“I wanted to make a movie that would allow audiences to fall into this other world that looks and feels like nothing they have ever seen.” Roland Emmerich, a director of mammoth ambition - and woolly thinking.
You see, almost every set-up in 10,000 BC has been culled from some other epic, from the plots of Apocalypto and Conan the Barbarian and the spear-waving machismo of Troy and 300 to Jurassic Park’s beasties in the undergrowth and the stampeding dinosaurs of Peter Jackson’s King Kong.
After mumbling about the dawn of man and mammoth migration patterns, narrator Omar Sharif introduces us to the Yaguhl, a tribe of hunter-gatherers whose shared dreadlocks cannot disguise their remarkable racial differences.
Since childhood, handsome D’Leh (Steven Strait) has held a torch for blue-eyed beauty Evolet (Belle) who is destined for greatness – according to the tribe’s overly theatrical mystic Old Mother (Mona Hammond, who interestingly has the OBE for services to drama).
But even after single-handedly felling a mammoth and receiving the coveted White Spear, D’Leh only gets to prove his worth when Evolet is snatched by ‘four-legged demons’ – fearsome pillagers who need slaves to build their faraway pyramids.
Led by seasoned warrior Tic’Tic (Cliff Curtis), the rescue party makes like Frodo and co.
to trek over snow-clad mountains, through steamy jungles and into the endless desert in the flick of a mastadon’s tail.
While covering this not-in-any-textbook continent, D’Lea battles giant killer dodos, befriends a sabre-toothed tiger, and gathers together all the other clans whose people have been enslaved.

QUESTIONS:
(A) In one to three sentences, explain why the review of the film 10,000 BC judges Roland Emmerich's thinking to be "woolly."
(B) State whether each statement agrees with the review of 10,000 BC, answering yes or no and quoting the deciding words: (i) Omar Sharif serves as the film's narrator. (ii) Tic'Tic leads the rescue party. (iii) D'Leh fells a mammoth with the help of his tribe.
(C) Continue the review of the film 10,000 BC, starting after its last sentence.
The data that follows is not needed for any of this work.

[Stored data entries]
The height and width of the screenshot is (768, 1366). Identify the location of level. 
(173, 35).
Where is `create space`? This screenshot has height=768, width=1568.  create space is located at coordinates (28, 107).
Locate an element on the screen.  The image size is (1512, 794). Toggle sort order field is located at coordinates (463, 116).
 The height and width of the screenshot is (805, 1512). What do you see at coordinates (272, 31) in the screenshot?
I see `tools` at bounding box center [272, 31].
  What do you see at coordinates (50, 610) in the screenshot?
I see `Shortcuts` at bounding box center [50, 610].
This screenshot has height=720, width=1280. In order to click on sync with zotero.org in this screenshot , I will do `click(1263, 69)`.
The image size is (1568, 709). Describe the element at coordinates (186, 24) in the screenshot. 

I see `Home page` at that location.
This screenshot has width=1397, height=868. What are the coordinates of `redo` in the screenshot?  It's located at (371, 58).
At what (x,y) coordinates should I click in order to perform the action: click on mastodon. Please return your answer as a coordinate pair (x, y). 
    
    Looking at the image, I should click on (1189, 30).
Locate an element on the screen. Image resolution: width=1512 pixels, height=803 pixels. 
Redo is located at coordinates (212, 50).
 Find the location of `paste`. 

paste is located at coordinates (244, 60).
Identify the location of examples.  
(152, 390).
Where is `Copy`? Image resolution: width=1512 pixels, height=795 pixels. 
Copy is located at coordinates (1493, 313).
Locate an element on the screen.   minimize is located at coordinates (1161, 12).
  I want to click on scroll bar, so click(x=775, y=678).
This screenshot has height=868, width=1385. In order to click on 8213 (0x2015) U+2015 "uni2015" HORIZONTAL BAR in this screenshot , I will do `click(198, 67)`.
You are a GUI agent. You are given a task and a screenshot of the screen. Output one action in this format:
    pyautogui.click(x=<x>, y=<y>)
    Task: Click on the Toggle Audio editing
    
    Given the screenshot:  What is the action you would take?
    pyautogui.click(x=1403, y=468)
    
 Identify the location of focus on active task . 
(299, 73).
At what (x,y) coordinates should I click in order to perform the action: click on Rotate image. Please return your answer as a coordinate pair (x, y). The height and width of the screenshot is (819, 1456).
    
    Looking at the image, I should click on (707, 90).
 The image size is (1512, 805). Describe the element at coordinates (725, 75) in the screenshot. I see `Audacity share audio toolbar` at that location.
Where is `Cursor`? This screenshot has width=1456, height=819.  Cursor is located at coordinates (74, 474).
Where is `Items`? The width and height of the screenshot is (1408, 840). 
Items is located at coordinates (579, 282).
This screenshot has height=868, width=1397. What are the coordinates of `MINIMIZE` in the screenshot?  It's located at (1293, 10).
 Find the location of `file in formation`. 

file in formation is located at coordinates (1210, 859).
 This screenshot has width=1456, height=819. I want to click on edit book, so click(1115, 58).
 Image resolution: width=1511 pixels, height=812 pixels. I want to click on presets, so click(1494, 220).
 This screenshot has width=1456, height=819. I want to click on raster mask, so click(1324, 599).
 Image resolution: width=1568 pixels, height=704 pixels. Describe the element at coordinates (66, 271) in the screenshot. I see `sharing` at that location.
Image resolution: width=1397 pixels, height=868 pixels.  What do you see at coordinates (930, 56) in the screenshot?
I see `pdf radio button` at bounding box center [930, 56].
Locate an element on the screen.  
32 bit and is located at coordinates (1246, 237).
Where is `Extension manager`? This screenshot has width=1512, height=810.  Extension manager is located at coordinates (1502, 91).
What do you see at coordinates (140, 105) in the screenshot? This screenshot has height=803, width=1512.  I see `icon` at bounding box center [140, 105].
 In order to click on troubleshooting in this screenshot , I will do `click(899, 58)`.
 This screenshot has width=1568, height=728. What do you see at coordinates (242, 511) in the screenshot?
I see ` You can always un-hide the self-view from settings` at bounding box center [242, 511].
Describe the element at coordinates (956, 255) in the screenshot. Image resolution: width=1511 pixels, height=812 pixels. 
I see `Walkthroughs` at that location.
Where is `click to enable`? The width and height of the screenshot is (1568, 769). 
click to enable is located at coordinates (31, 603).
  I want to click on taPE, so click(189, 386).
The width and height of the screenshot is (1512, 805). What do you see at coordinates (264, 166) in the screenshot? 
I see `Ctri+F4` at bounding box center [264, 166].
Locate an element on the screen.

RESPONSE LIST:
(A) Emmerich says he wanted a world that looks and feels like nothing audiences have ever seen. The review points out that almost every set-up in 10,000 BC has been culled from other epics, such as Apocalypto, Conan the Barbarian, Troy, 300, Jurassic Park and Peter Jackson's King Kong.

(B)
(i) Yes: "narrator Omar Sharif introduces us to the Yaguhl."
(ii) Yes: "Led by seasoned warrior Tic’Tic (Cliff Curtis), the rescue party makes like Frodo and co."
(iii) No: "even after single-handedly felling a mammoth and receiving the coveted White Spear."

(C)
Despite having a born leader in the multi-lingual Nakudu (Joel Virgil), whitey takes charge and the United Tribes of Benetton then get a bit lost before massing against the evil empire and its sacrifice-crazy priests.
Handily, D’Lea and the free men are able to infiltrate the citadel at will. They even find a blind wise man under the floorboards who tells them what must be done.
Even more impressively, the final battle switches from chaos to complete hush with little more than a raised arm and a “Hang on a minute, lads”.
Emmerich certainly knows how to deploy a CGI effect. The problem here is that he wastes most of our time on tedious mumbo-jumbo and very long walks.
Marco Khan and Affif Ben Badra enjoy themselves as the chief villains, but the leads prompt little human interest, with Strait being just that and Belle unlikely to usurp Raquel Welsh as cinema’s prehistoric pin-up.
With too much talk, not enough adventure and a laughable disregard for geography and anthropology, 10,000 BC is less Jurassic Park than Pleistocene parp.